• _Task directions_: For the data below, please report each line where the word "Toggle" is found.

★ ★ ★ ★ ★

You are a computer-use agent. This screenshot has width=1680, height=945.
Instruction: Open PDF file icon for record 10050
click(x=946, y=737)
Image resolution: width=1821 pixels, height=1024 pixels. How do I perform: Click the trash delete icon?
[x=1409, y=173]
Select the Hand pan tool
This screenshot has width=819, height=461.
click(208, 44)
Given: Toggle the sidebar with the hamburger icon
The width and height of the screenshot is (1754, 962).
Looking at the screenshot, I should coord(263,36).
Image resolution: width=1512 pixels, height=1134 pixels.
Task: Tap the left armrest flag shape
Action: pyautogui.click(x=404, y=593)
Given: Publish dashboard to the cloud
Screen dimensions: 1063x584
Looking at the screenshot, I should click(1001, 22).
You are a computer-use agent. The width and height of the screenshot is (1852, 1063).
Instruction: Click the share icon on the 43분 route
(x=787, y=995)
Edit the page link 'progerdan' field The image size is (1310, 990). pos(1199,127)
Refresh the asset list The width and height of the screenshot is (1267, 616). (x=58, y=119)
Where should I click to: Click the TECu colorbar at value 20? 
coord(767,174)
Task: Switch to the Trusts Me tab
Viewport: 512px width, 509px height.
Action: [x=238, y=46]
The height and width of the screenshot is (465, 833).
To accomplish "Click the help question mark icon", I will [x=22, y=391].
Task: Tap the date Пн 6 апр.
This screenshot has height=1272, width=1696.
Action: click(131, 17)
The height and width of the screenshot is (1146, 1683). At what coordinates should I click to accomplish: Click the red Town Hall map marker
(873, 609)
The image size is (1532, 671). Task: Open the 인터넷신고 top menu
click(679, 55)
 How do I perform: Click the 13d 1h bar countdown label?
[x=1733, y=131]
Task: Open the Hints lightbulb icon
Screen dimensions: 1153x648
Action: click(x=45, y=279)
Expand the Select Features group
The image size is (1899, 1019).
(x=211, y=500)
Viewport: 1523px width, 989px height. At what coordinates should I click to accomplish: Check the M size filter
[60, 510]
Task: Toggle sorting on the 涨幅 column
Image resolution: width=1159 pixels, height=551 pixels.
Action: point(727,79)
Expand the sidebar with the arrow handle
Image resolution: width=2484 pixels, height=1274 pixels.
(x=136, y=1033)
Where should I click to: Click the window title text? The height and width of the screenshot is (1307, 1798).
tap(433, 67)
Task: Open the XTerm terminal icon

★ ★ ★ ★ ★

• _Answer space_:
Given: Toggle the sidebar with the hamburger icon
Task: Toggle sorting on the 涨幅 column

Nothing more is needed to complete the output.